In this digital age, mobile phones have become crucial tools for establishing and maintaining one’s contact with family, friends, and even strangers around the world. Within the context of the prevalence and necessity of mobile phones in people’s everyday lives, this book explores the dynamics of mobile phone practices between consumers, companies, and State agents through ethnographic methods.

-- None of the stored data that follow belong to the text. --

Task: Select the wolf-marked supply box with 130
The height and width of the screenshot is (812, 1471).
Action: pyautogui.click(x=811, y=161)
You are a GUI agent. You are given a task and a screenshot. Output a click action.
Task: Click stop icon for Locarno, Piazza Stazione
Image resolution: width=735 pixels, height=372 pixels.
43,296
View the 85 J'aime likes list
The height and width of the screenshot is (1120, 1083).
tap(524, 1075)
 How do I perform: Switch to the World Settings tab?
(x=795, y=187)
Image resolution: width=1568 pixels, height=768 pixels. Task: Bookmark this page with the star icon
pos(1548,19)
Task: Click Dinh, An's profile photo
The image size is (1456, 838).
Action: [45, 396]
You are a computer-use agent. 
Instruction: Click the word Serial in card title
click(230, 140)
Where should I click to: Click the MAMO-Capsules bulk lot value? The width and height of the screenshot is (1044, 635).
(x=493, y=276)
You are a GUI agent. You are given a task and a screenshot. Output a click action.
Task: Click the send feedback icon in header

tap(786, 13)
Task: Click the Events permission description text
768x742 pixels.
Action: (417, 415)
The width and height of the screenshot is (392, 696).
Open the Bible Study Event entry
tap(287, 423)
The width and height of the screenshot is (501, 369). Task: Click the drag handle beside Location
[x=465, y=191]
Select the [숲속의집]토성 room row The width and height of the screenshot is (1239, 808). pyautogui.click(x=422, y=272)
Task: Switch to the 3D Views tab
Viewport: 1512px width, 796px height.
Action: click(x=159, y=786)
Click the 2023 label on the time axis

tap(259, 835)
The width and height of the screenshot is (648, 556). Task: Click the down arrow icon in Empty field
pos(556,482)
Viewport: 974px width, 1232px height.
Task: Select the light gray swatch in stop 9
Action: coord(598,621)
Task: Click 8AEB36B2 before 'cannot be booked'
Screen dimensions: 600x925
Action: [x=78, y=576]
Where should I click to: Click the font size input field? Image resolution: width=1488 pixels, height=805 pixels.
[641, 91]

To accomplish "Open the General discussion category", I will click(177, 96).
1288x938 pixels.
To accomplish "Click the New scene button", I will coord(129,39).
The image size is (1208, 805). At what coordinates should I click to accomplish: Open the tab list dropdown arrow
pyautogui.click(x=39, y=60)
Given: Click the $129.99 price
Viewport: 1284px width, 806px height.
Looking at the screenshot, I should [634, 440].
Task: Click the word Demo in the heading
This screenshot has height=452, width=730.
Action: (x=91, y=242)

The chapters target different facets of mobile phone practices in Melanesia, including the use of mobile phones among individuals living in Papua New Guinea (PNG), Fiji, and Vanuatu (Chapters 1, 2, and 5); the marketing strategies used by telecommunications companies to promote their services; and the State’s regulation of both companies’ marketing activities and consumers’ mobile phone usage (Chapters 3, 4, and 6).
In Chapter 1, David Lipset demonstrates that the inhabitants of the rural Sepik River area of PNG use mobile phones to maintain and strengthen kinship ties across physical distances. Particularly, the case of the dangling phone in the doorway of Venis and her husband’s house highlights the “moral economy of the gift” (p. 32) around their phone practices. That is, the couple did not charge the villagers to use their phone but asked people to voluntarily transfer phone credit to help others maintain contact with their kin. Holly Wardlow, in Chapter 2, interprets the mobile phone as an “affective technology” (p. 40), as it was employed by the residents of Tari, PNG to build emotional intimacy with their kin and make “phone friends” (p. 40), who could also be perceived as intimate strangers known only through mobile phones. Particularly, the case of Lucy and Angela demonstrates the significant role played by mobile phones in helping HIV-positive women experiencing social contraction due to stigma. Through mobile phones, these women formed connections with their phone friends and thus received emotional and spiritual support. While Wardlow focuses on women’s mobile phone practices in PNG, Daniela Kraemer explores in Chapter 5 how young men in Port Vila, Vanuatu develop connections with strangers through mobile phones. With regard to maintaining ties with family and friends, young men were more likely to use mobile phones to expand and modulate their social networks with unknown contacts through the moral economy of gifting phone credit.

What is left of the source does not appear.